Angesichts der Postwahrheit, der verfälschten Narrative, der Risiken der künstlichen Intelligenz oder der Lawfare ist das Mittelmeer ein idealer Raum, um, wie schon so oft in seiner Geschichte (Ägypten, Israel, Griechenland, Rom, das Christentum, die Pilgerfahrt nach Compostela, das europäische Projekt...), eine gemeinsame Erzählung von Hoffnungen, Träumen und gemeinsamer Arbeit zu fördern. Heute, trotz der Kriege, der Verwendung von Hunger und Ungleichheit als Waffen, der extremen und radikal unnachgiebigen Haltung gegenüber Andersdenkenden, besteht der große mediterrane Traum, die große globale Herausforderung darin, die Unterschiede in eine gemeinsame, konstruktive Erzählung zu integrieren, die niemanden zurücklässt.

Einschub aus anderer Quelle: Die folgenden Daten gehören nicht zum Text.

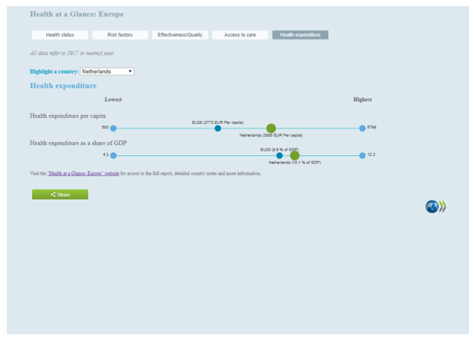Screen dimensions: 475x342
Task: Switch to the Risk factors tab
Action: (120, 35)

Die Erfahrungen mit dem Coronavirus - einer weltweiten Pandemie, die die Welt monatelang lähmte - oder die Herausforderung des Klimawandels sollten uns dazu bringen, unsere Begrenztheit aufzugeben und realistisch, aber auch hoffnungsvoll zuzugeben, dass sich niemand allein retten kann und dass nur die Zusammenarbeit es uns ermöglichen wird, eine gerechtere, würdigere und brüderlichere Welt für alle Bewohner des Planeten zu schaffen. Im Mare Nostrum, wo Zivilisationen entstanden sind, die die Welt verändert und erweitert haben, haben wir die Möglichkeit, neu zu beginnen. Und zwar mit der stärksten und menschlichsten Waffe: dem Dialog. Von Küste zu Küste.